My only issue with self-checkouts is how awkward and a pain in the ass it is when you got a lot of stuff in your cart.

[–] [email protected] 14 points 2 years ago (3 children)

"Please place the item in the bagging area"

sobs in a heap on the floor

[–] [email protected] 12 points 2 years ago (1 children)

"Unexpected item in bagging area! Please remove item!"

"Item unexpectedly removed from bagging area! Please wait for an attendant to assist you!"

[–] [email protected] 7 points 2 years ago

It's that second line where it means I now need to talk to someone else 😭 just kill me now

[–] [email protected] 8 points 2 years ago (1 children)
[–] [email protected] 7 points 2 years ago (1 children)

I've literally nearly had a breakdown over it. 5 items in a row and it didn't clock the weight 😭

[–] [email protected] 8 points 2 years ago (1 children)

"I BEGETH OF YOU, RETURNETH THINE OWN BAG"

quothe the checkout: “Unexpected item in bagging area! Please remove item!”

FUCKETH THOU

[–] [email protected] 3 points 2 years ago (1 children)

I'd break it if I could afford to replace it (or run away and get away with it)

[–] [email protected] 3 points 2 years ago (1 children)

arson is a thought

make it your theory

[–] [email protected] 8 points 2 years ago (1 children)

Bagging areas

The highest form of Imperialism

[–] [email protected] 2 points 2 years ago (1 children)

Even Lenin couldn't anticipate

[–] [email protected] 2 points 2 years ago

He was only one champion 😔

[–] [email protected] 6 points 2 years ago (1 children)
[–] [email protected] 7 points 2 years ago* (last edited 2 years ago) (1 children)

My biggest problem is how damn patronising they are. They intentionally slow you down explaining everything in excruciating detail, and you're not allowed to skip it or continue with the actual checking out until it's done talking.

"Welcome to X Store self checkout! Please hold the barcode of your first item to the scanner below!"

"Please put your item in the bagging area! Then, scan your next item by holding the barcode to the scanner below!"

"Please select payment method by selecting debit, credit, cash, or gift card using the touch screen!"

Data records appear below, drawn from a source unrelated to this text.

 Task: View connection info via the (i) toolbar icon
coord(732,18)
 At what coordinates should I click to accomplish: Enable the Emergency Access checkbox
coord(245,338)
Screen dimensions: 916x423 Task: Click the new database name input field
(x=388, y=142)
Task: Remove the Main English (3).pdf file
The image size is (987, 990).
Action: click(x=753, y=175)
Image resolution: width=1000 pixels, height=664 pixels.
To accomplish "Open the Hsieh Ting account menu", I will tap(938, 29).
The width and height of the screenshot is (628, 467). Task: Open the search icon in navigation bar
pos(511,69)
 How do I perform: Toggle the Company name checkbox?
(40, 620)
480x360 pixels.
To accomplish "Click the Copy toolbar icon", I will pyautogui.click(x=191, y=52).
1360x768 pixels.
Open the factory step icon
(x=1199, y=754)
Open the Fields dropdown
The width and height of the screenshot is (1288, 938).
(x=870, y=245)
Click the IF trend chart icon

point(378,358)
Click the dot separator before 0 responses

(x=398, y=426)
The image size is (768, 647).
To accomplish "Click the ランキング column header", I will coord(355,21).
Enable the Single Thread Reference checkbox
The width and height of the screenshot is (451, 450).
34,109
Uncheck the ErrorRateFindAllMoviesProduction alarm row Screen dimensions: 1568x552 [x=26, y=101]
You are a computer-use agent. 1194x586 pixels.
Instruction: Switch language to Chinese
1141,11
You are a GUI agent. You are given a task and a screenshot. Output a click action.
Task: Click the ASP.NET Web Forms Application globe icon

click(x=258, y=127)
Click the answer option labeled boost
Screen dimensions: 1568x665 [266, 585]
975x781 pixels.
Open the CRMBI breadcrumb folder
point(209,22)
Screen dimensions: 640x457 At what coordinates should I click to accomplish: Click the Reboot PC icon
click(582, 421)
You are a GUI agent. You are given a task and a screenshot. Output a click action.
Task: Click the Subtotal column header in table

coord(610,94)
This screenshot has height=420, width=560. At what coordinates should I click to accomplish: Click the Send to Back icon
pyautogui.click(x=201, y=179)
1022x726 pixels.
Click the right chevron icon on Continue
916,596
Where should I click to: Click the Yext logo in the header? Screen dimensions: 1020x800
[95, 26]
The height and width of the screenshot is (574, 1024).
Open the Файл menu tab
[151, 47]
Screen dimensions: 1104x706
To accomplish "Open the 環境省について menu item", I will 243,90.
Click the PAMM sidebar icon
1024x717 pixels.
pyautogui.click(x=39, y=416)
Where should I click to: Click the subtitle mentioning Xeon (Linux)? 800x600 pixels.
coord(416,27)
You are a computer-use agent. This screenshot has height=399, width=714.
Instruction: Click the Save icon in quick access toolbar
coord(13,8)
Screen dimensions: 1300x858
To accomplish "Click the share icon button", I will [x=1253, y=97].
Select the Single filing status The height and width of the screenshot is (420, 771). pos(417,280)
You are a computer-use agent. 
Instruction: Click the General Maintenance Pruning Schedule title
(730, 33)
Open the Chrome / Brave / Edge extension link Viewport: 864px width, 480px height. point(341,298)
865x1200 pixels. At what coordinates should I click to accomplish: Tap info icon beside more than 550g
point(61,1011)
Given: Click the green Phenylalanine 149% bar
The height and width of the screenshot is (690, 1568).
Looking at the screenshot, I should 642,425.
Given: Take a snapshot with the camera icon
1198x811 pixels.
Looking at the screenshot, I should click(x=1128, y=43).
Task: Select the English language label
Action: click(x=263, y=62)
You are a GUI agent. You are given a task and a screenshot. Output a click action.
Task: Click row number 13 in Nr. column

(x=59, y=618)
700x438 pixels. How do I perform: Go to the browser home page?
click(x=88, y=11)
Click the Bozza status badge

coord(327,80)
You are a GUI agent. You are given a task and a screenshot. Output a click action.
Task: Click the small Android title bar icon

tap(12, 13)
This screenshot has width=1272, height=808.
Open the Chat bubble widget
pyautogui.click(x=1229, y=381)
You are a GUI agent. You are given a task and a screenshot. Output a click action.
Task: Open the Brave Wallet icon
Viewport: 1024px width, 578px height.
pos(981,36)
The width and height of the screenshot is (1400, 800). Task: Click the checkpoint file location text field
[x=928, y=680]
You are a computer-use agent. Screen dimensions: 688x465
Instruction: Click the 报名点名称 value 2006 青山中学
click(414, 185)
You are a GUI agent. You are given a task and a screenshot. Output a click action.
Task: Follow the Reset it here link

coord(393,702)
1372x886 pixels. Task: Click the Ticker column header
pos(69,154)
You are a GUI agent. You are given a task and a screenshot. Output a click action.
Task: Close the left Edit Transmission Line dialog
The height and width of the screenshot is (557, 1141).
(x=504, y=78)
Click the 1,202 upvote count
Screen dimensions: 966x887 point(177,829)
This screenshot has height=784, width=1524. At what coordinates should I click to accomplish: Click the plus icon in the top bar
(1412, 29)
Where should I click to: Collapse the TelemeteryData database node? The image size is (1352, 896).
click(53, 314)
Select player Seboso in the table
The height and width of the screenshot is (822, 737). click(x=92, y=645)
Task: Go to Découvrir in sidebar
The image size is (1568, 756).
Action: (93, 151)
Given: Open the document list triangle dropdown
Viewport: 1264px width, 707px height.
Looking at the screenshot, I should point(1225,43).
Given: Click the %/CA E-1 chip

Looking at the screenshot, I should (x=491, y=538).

"If you have a points card, please scan it by holding the barcode up to the scanner below! If you do not have a points card, please press skip on the touch screen! If you would like to register for a points card, please go to customer service!"

"Please follow instructions on the pinpad! Or, if you'd like to choose another payment method, please press 'choose another payment method' on the touch screen, and select another payment method!"

All in that grating, artificially cheerful monotone.

Look, I know it's to help the elderly and people who genuinely don't know how to use it, but fucking just give me a "I know what I'm doing so skip all the bullshit" button!

[–] [email protected] 9 points 2 years ago

Hmmm the ones I've used don't give any bullshit about bagging area. Guess I'll be thankful.